Another low level chlorine alarm was passed out about an hour later but the operator does not recall receiving it. This was at 06.00 on the Wednesday 4 July 2007. A decision was finally made to investigate at 10.00 and when the operator arrived at the works at 13.00 he found the inlet valve to the filter open and undisinfected water going into the clear water tank. The valve was closed manually and the plant reset to backwash daily. The faulty valve was reported to the mechanical and electrical (M and E) team, disinfection was increased to protect public health and the public health team were contacted. When M and E investigated the following day they found nothing wrong with the valve.

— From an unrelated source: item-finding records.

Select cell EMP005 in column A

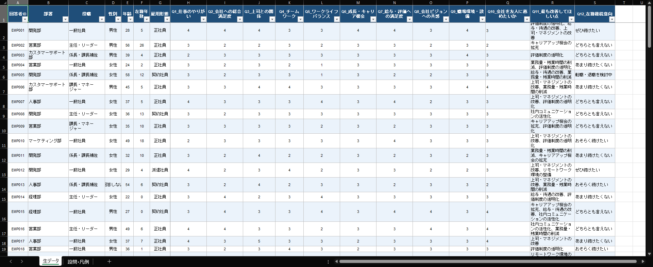[18, 75]
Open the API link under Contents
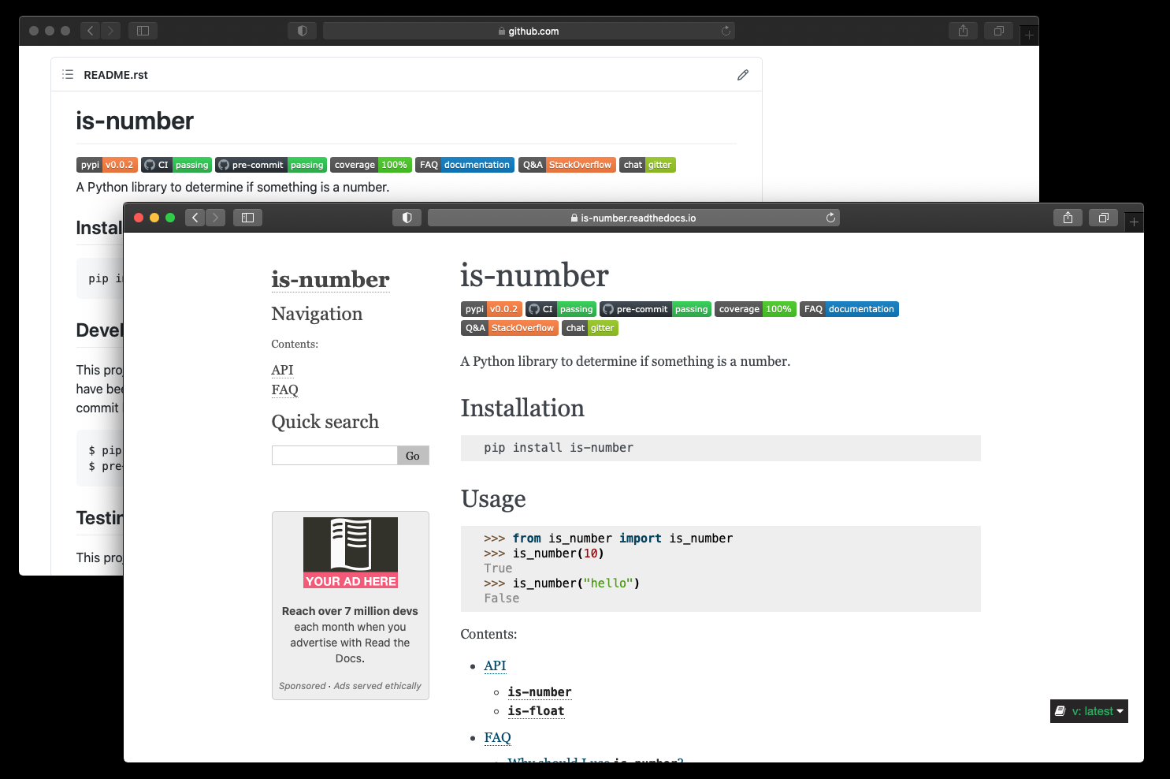The height and width of the screenshot is (779, 1170). pos(495,665)
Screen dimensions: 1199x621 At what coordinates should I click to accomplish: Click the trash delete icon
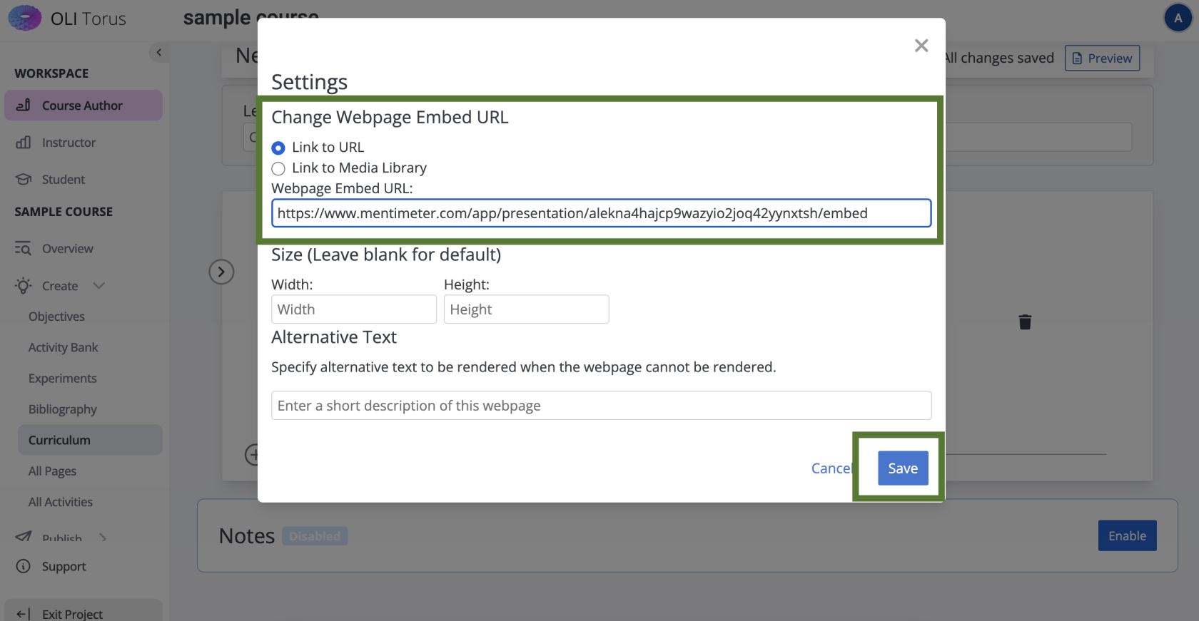click(x=1025, y=322)
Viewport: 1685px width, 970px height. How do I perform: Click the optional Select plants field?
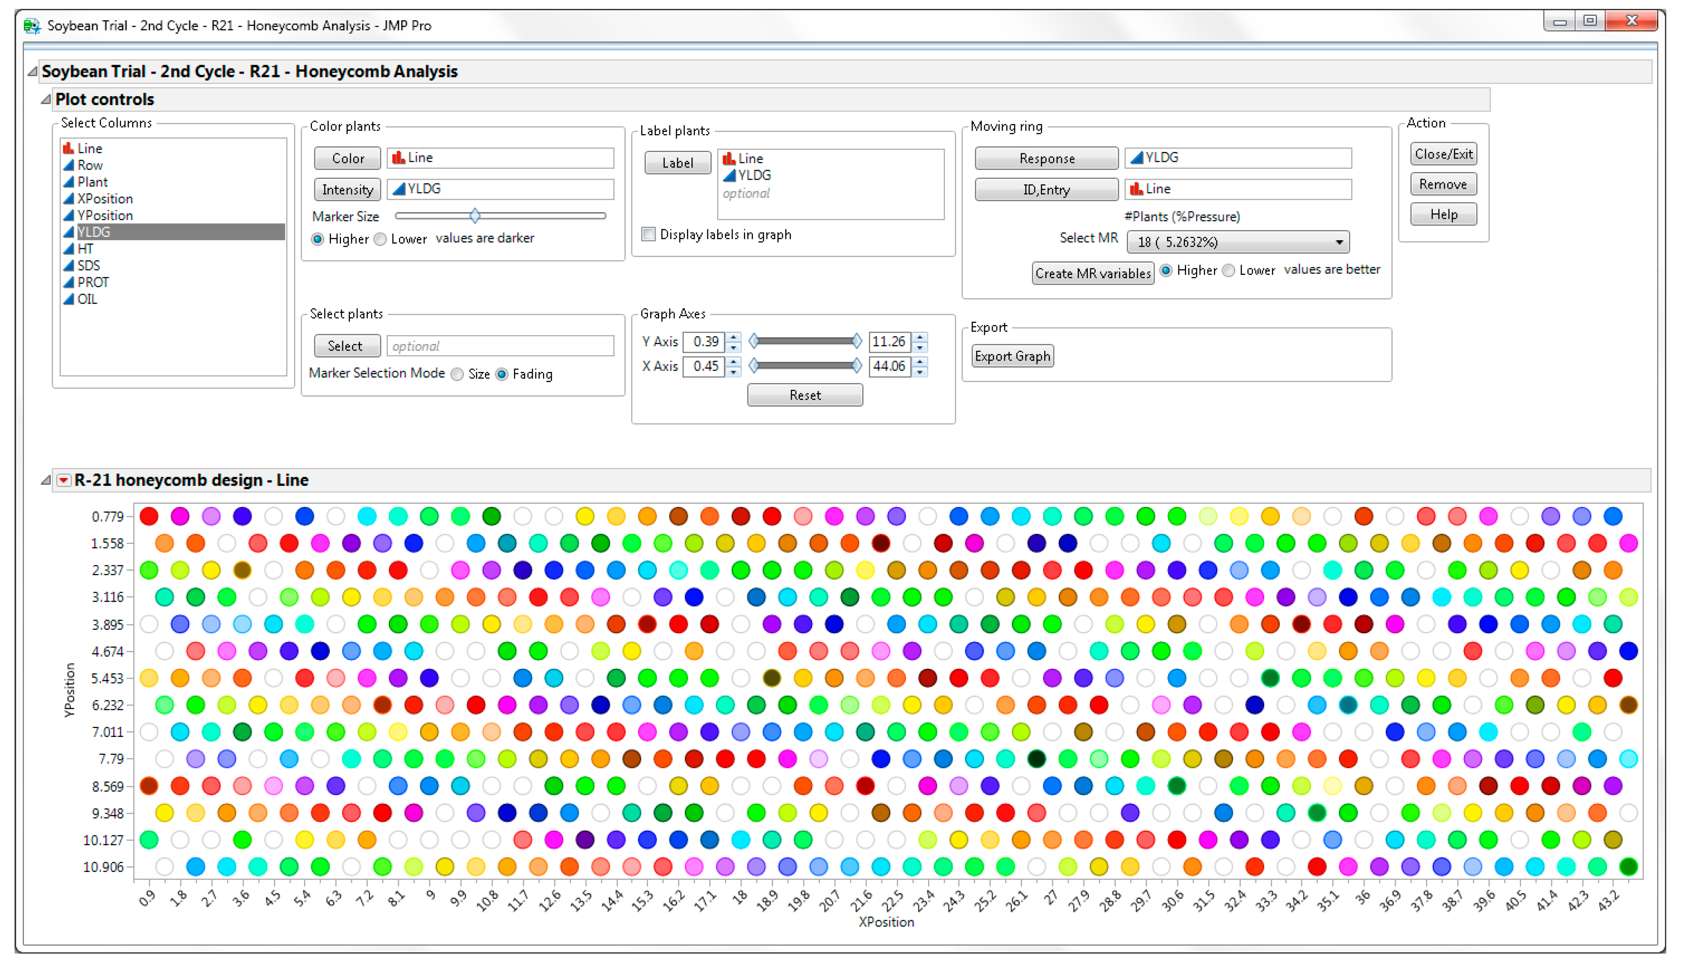(x=500, y=346)
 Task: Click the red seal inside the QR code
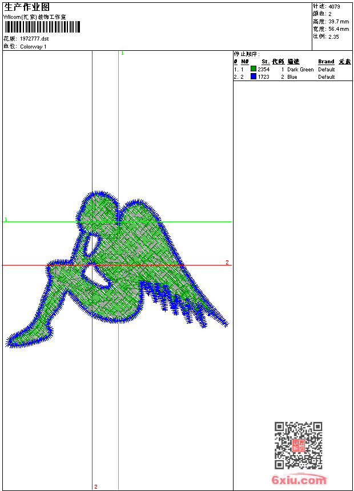[x=298, y=445]
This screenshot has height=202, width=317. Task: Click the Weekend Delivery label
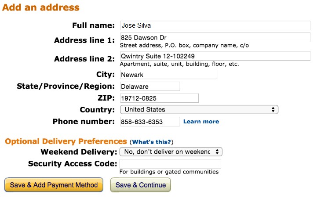(78, 152)
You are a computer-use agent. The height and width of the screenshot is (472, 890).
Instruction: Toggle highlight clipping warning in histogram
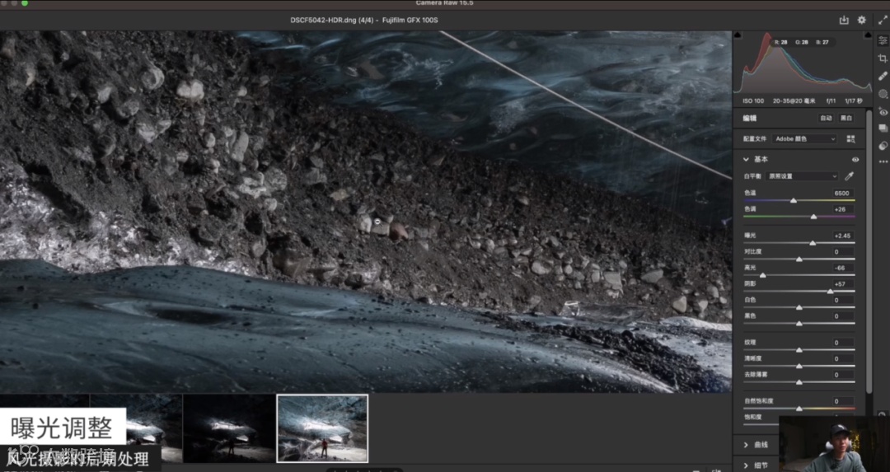[867, 35]
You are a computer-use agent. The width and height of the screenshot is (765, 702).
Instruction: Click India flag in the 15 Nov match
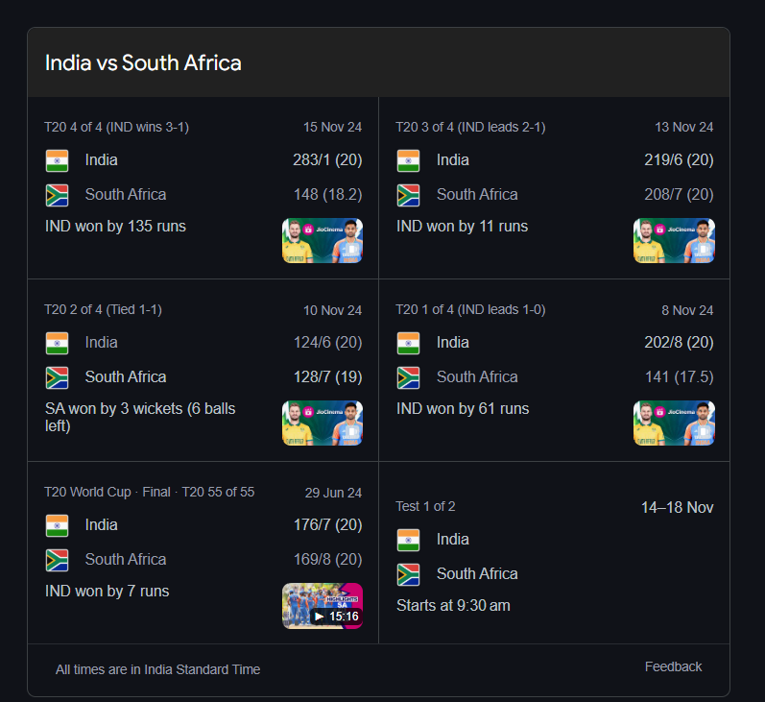coord(57,160)
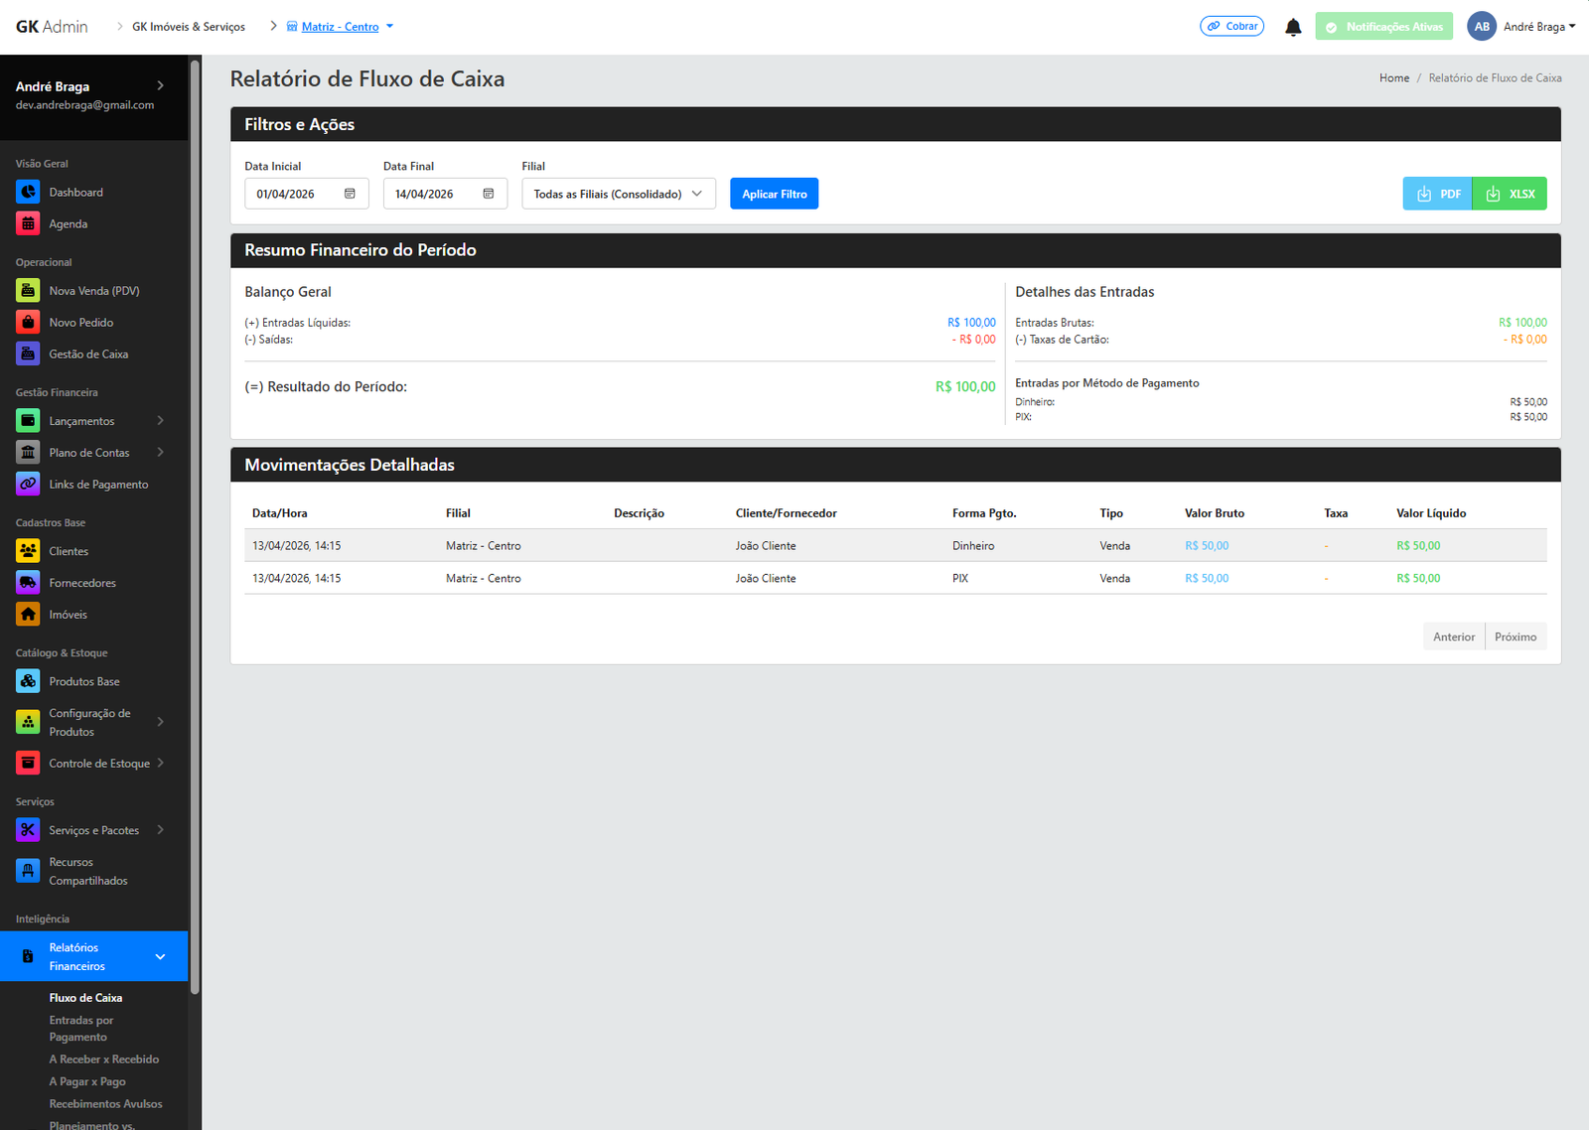
Task: Collapse the Relatórios Financeiros menu
Action: 160,956
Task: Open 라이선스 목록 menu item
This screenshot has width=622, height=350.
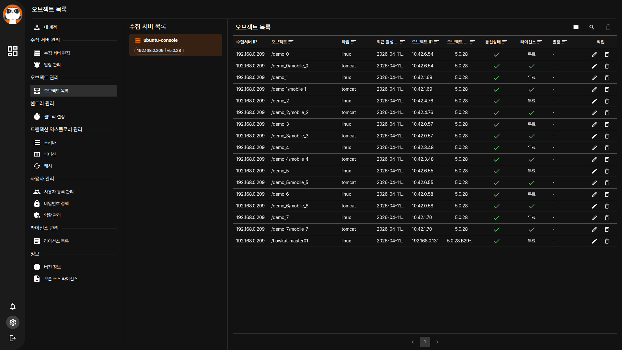Action: [x=56, y=241]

Two weeks later the operator changed the backwash back to the original setting so that the wash occurred when the clear water tank was full. Early the next morning at 07.00 on Saturday 21 July the valve failed to shut again on a backwash. A low chlorine alarm followed and was reasonably quickly acted on. The operator reset the valve and checked that chlorine residuals were adequate. At 21.40 the valve failed to close again, a low chlorine alarm followed but this time the standby operator did not act since he assumed the works was shut down. Two more low chlorine alarms were generated at just after midnight the same day but again the standby operator did not act since again he assumed the works was shut down.
At 08.00 on Monday 23 July the operator arrived on a routine visit, to find the plant running but that records showed that the valve had failed to close 2 days previous on the Saturday. Having discovered that undisinfected water had entered the clear water tanks twice over the weekend, the backwash mode was changed again to be on a timed or high turbidity basis. The next day on Tuesday 24 July the filter was taken out of service while work was undertaken on the control card for the valve. However, on Thursday 26 July high turbidty required the filter to be brought back into service, the control card was confirmed as working and the filter was set back to wash on a full clear water tank.
On Monday 30 July, the valve failed to close again, a low chlorine alarm was generated but the operator believed this was due to a backwash so did not investigate. A further alarm was generated 1.5 hours later and then another about an hour after that but the operator believed the works was shut down so did not iinvestigate. The works was finally visited 7 hours after the intial alarm to find the valve had failed to close again. The valve was reset, the backwash changed yet again to run on time or high turbidity and disinfection increased as a precaution. Samples were now taken from the works and from distribution.
It took a further week to finally establish the problem with a configuration of the closing signal for the valve which was then changed and checked to ensure it was operating effectively.
DWQR notes the actions being taken by Scottish Water (SW) in this case, notably to investigate the communication failures between the duty and standby operators, to investigate the feasibilty of an alarm on the valve status and another alarm to detect flow through the filter even if the works is shut down.
DWQR notes the ongoing work being carried out by SW in respect to its telemetry system generally and that this should improve the robostness and the ability to react to alarms and to fix problems before they pose a risk to public health. Although the systems appear to be getting better, DWQR continues to be concerned about SW's ability to react to alarms and the all important human element of reacting to alarms.